El Gran Premio de Barcelona-Catalunya de Fórmula 1 recibe a Fernando Alonso tras veinticuatro años de su debut en una trayectoria con dos victorias y siete podios ante su afición
El Circuit de Barcelona-Catalunya levanta el telón de una cita ya clásica en el calendario de la Fórmula 1. Con esto, Fernando Alonso regresa al asfalto de Montmeló para afrontar un examen definitivo en una temporada de máxima exigencia técnica. Atrás quedan los grandes hitos de una trayectoria ligada de forma sentimental a este trazado.
Ahora, el monoplaza de Aston Martin necesita reaccionar de inmediato tras encadenar varios fines de semana en la zona gris de la parrilla. El piloto asturiano busca optimizar la configuración del chasis en un trazado idóneo para calibrar las carencias del coche actual.
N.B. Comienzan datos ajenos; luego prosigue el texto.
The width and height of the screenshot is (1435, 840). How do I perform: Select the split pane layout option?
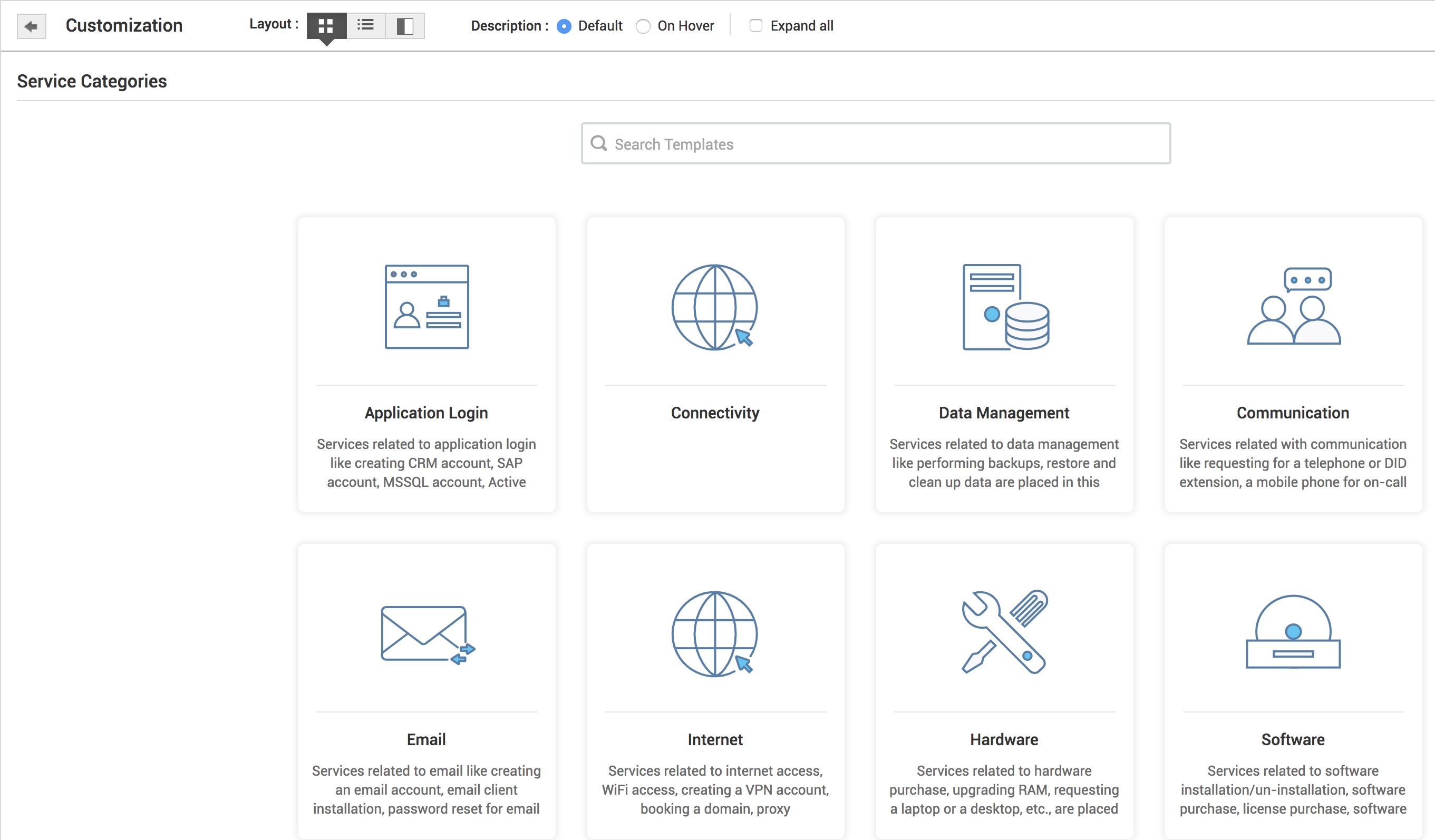[x=405, y=25]
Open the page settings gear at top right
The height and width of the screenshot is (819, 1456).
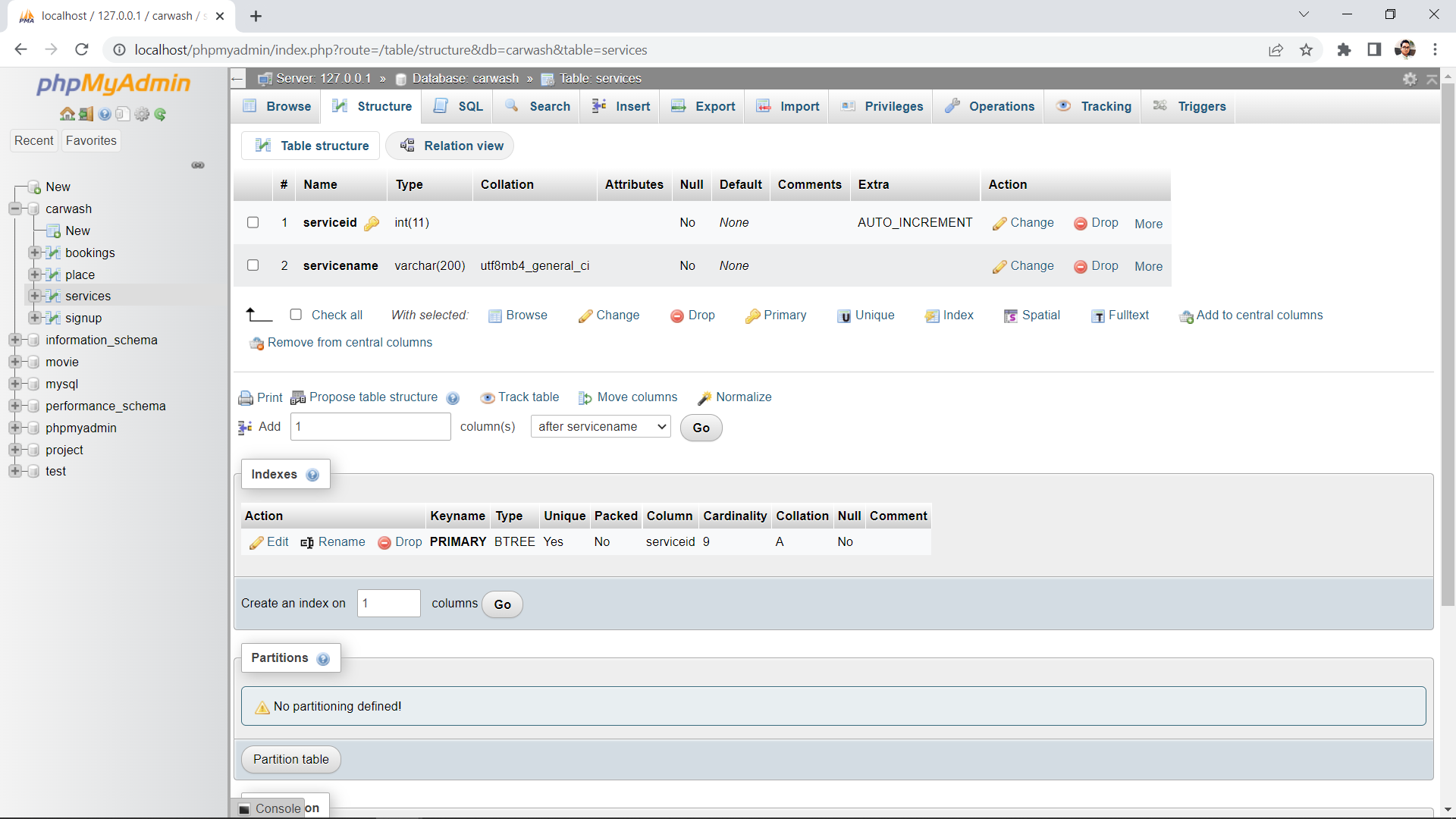pos(1410,79)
Sin duda, la afición local volverá a llenar las gradas con la vista puesta en el milagro de los puntos.
Del debut con Minardi al estallido de la ‘Alonsomanía‘
La historia comenzó en la temporada 2001 con un precario Minardi que apenas permitía milagros en la zona trasera. Alonso finalizó aquella primera experiencia en la decimotercera posición, llamando la atención de los despachos de la categoría. Dos años después, ya con el soporte de Renault, el panorama cambió de forma radical ante su público.
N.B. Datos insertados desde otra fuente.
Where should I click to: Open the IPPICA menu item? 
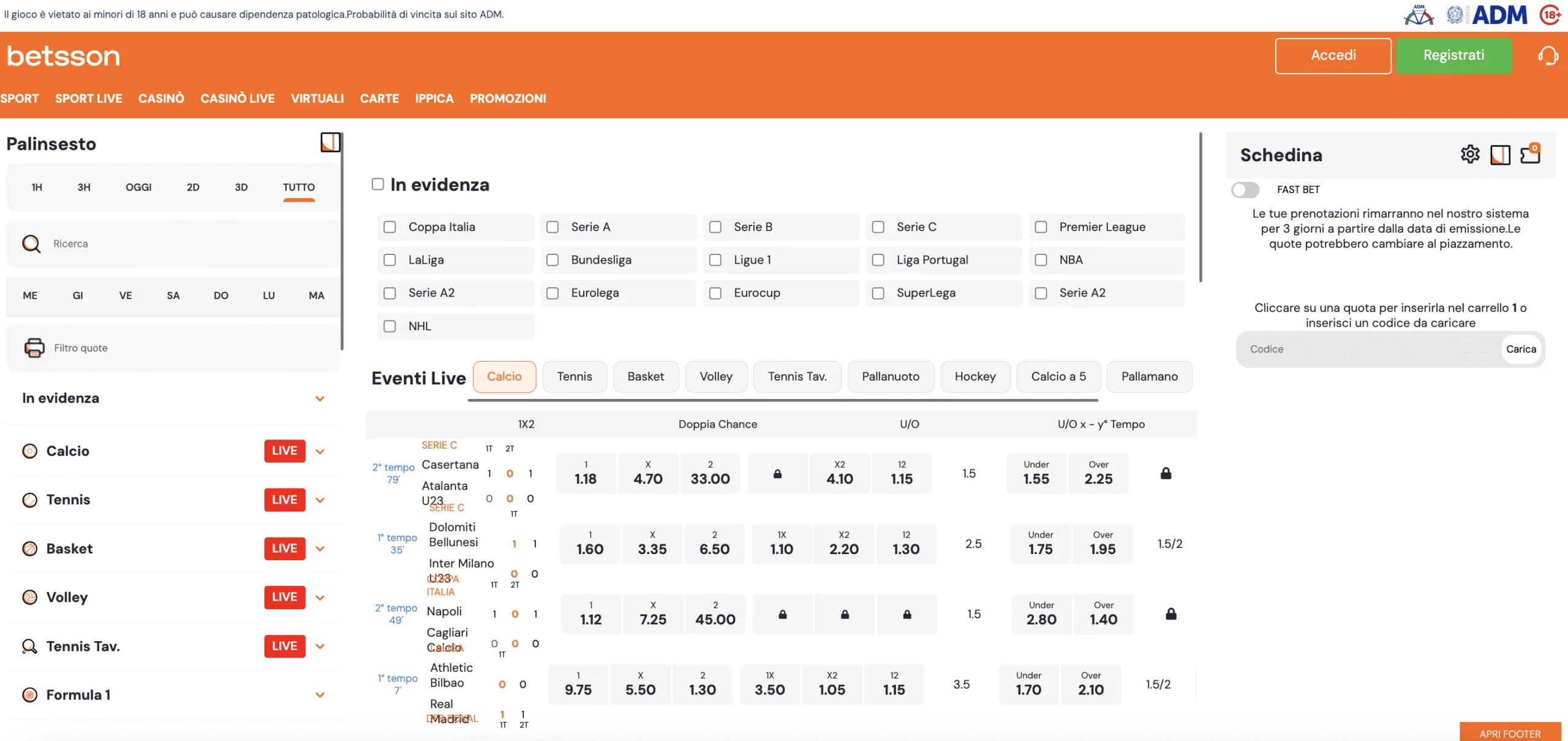[434, 99]
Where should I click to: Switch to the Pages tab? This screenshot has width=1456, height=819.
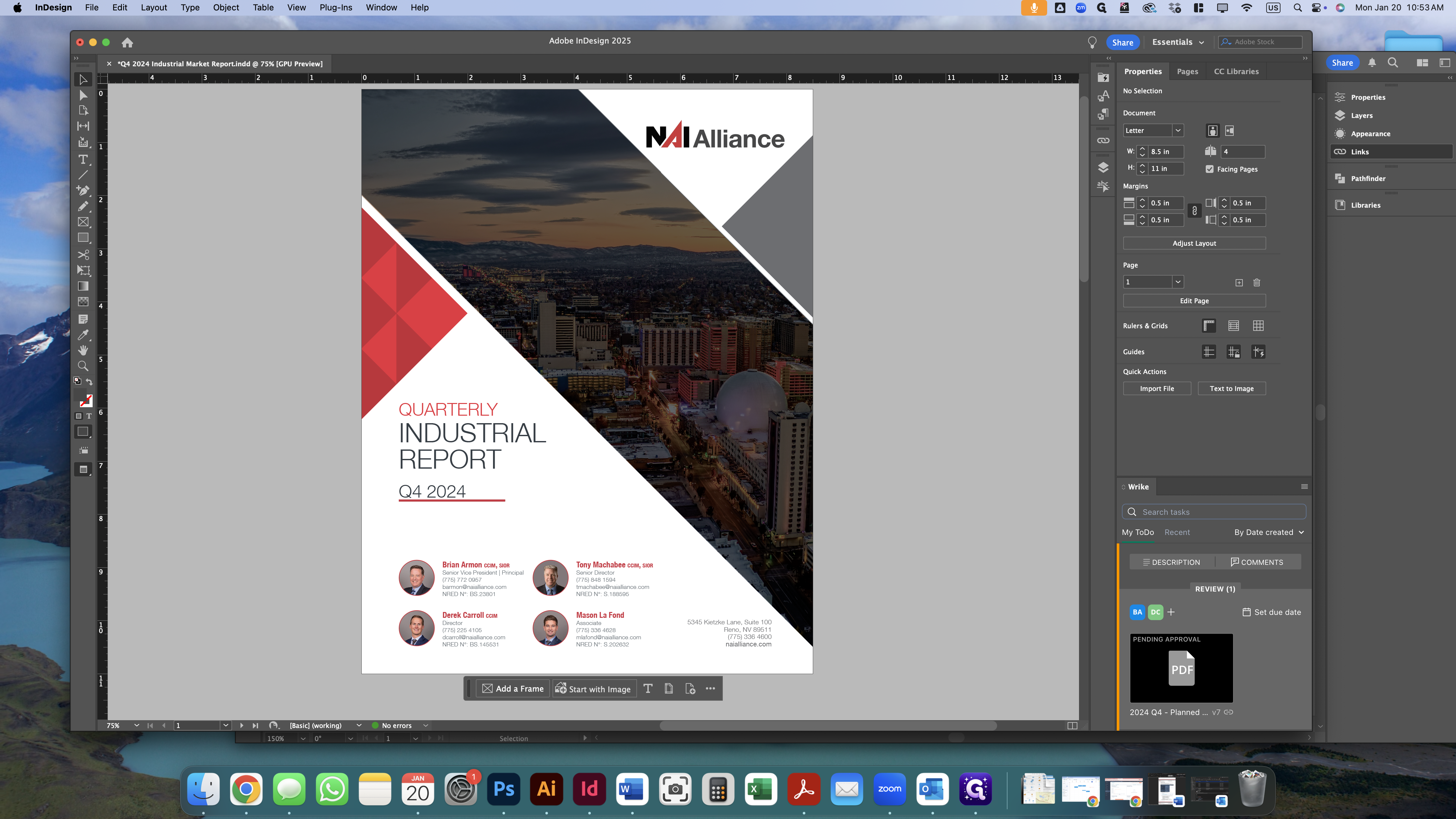pyautogui.click(x=1187, y=71)
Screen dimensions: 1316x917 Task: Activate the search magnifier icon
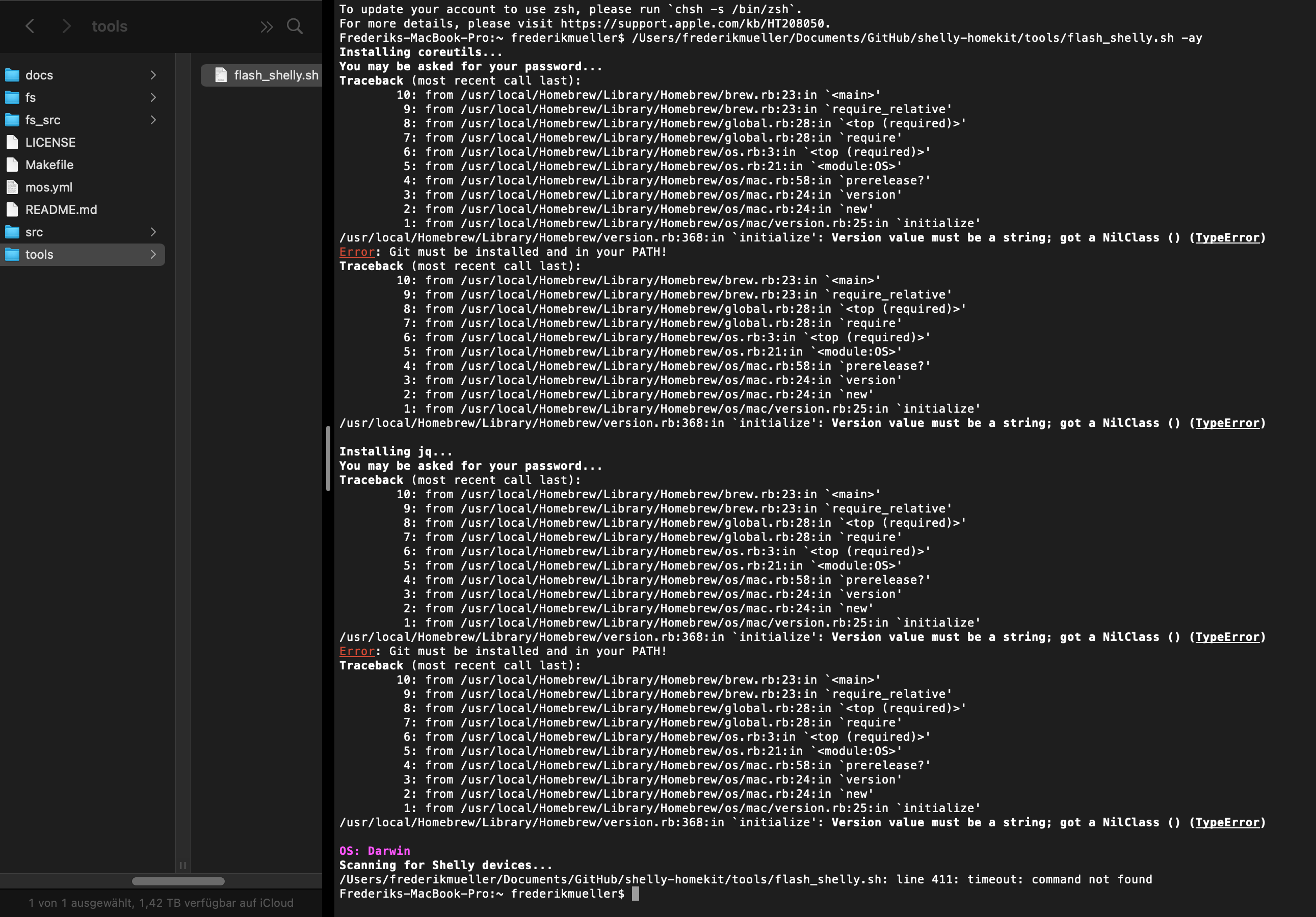click(295, 26)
El asturiano firmó una segunda plaza memorable en 2003, plantando cara al Ferrari de Michael Schumacher en un duelo estratégico al límite. Ese podio encendió la mecha de un fenómeno de masas que desbordó los accesos al circuito en las ediciones posteriores. La confirmación de aquel salto llegó con otra tercera posición en la campaña de su primer título mundial.
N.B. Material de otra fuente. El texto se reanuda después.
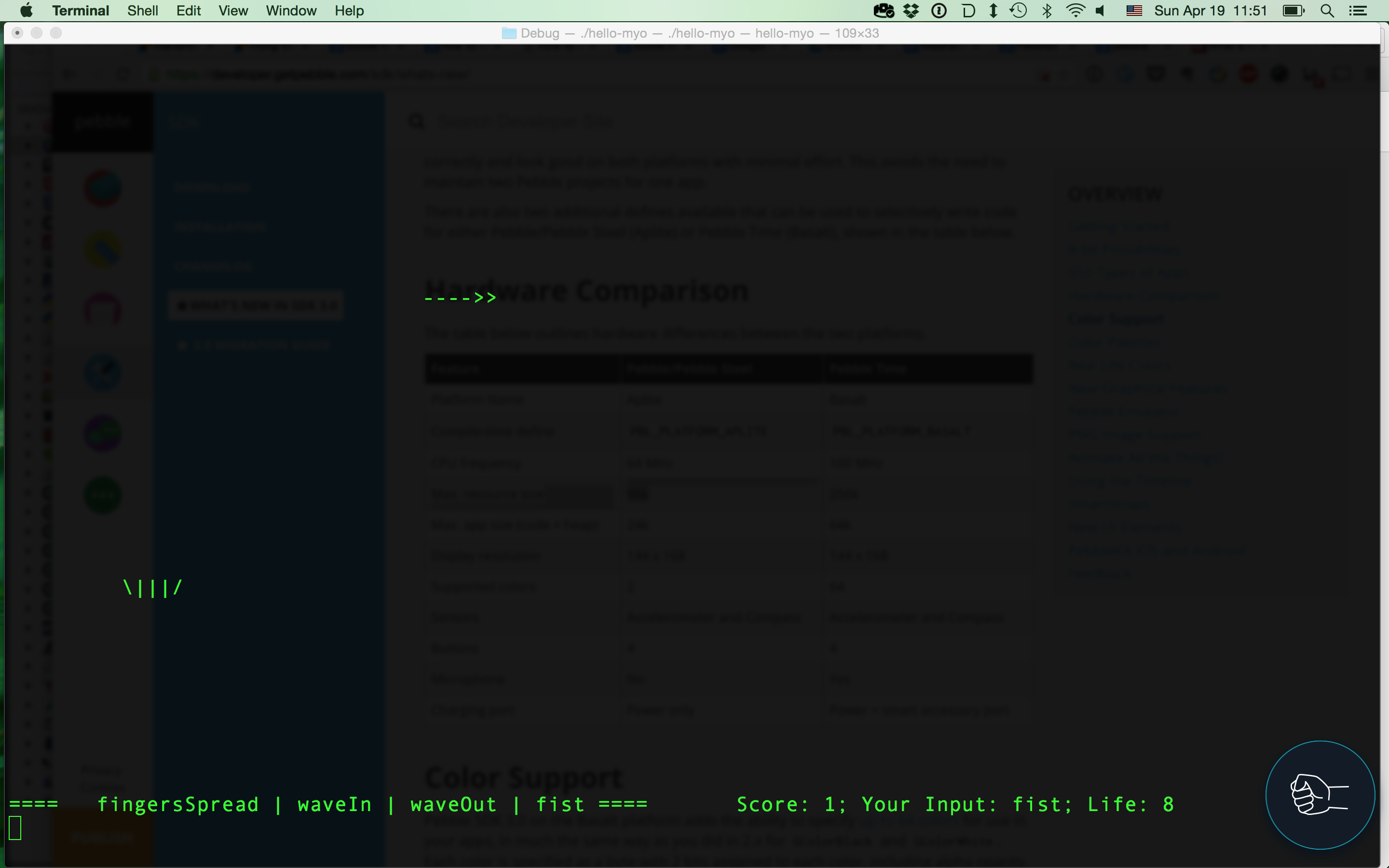Open the Apple menu
Screen dimensions: 1389x868
pos(27,10)
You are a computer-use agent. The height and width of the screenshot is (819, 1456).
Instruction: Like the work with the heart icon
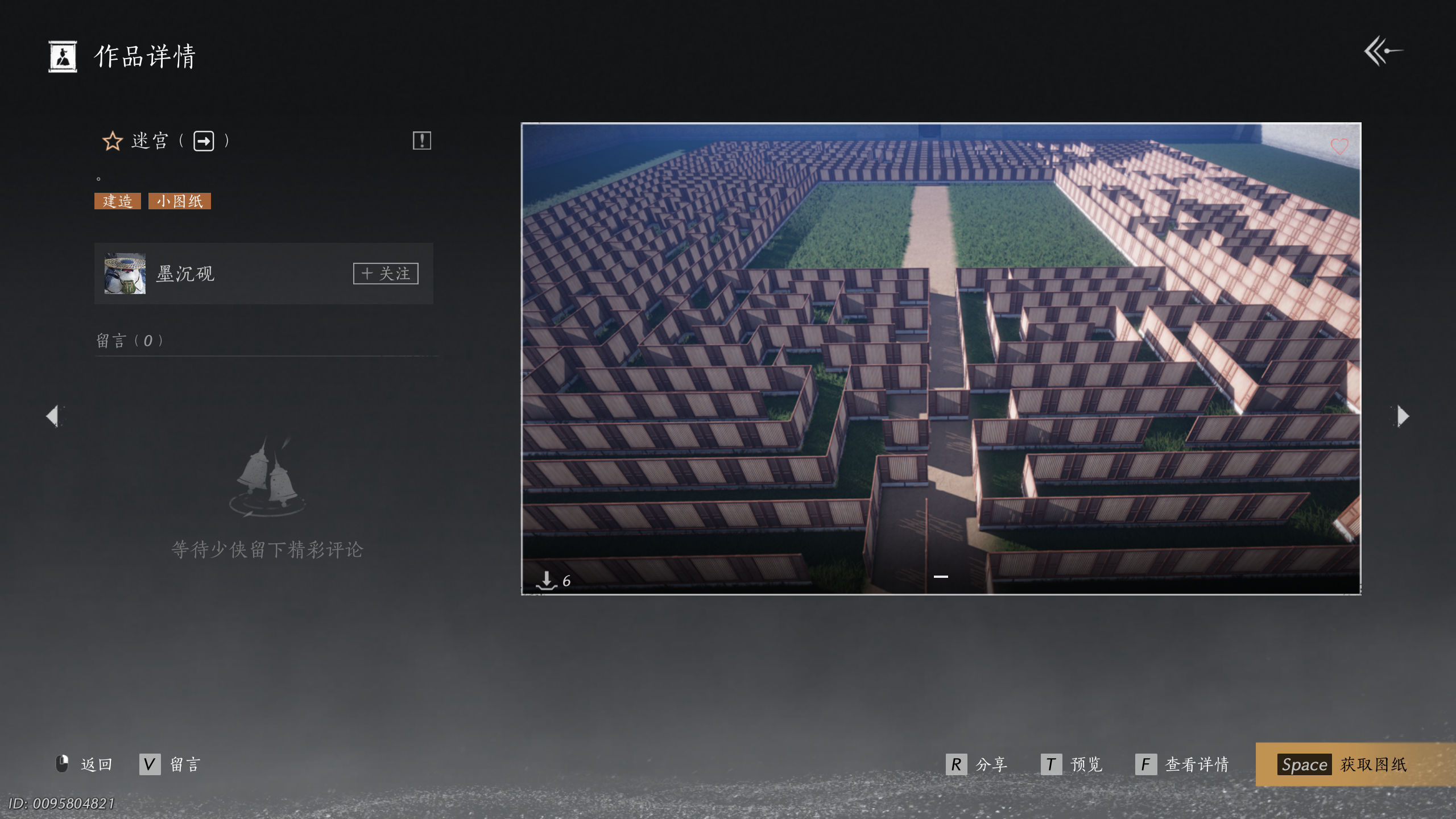[1339, 147]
El éxtasis colectivo llegó en la temporada 2006 con una exhibición incontestable desde la jornada del sábado. Alonso aseguró la pole position y dominó la carrera con el Renault R26 para certificar su primer triunfo en el trazado catalán. Años más tarde, en 2013, el asturiano repitió la hazaña con Ferrari tras una remontada antológica desde el quinto puesto.
El bache de McLaren y la búsqueda de la regularidad con Aston Martin
La segunda etapa en la escudería McLaren destrozó cualquier expectativa de éxito debido a la alarmante falta de fiabilidad mecánica. Los abandonos por averías en el motor y el software de Honda penalizaron al piloto asturiano entre las temporadas 2015 y 2017. Únicamente el octavo puesto de 2018 maquilló un periodo oscuro antes de su salida temporal de la parrilla.
El retorno a la competición de la mano de Alpine ofreció actuaciones sólidas en la zona media durante las campañas 2021 y 2022. Sin embargo, el verdadero impulso comercial y deportivo se produjo con su fichaje por el proyecto de Aston Martin. El podio se resistió en Montmeló, pero el monoplaza demostró capacidad para liderar el grupo perseguidor.
Las últimas visitas al Circuit de Barcelona-Catalunya plasmaron la realidad de una estructura estancada en el desarrollo aerodinámico. Alonso amarró la séptima plaza en 2023, sufrió fuera de los puntos en 2024 y arañó un noveno puesto en la edición de 2025. Con estos antecedentes, el fin de semana exige una evolución inmediata para no descolgarse de la zona noble.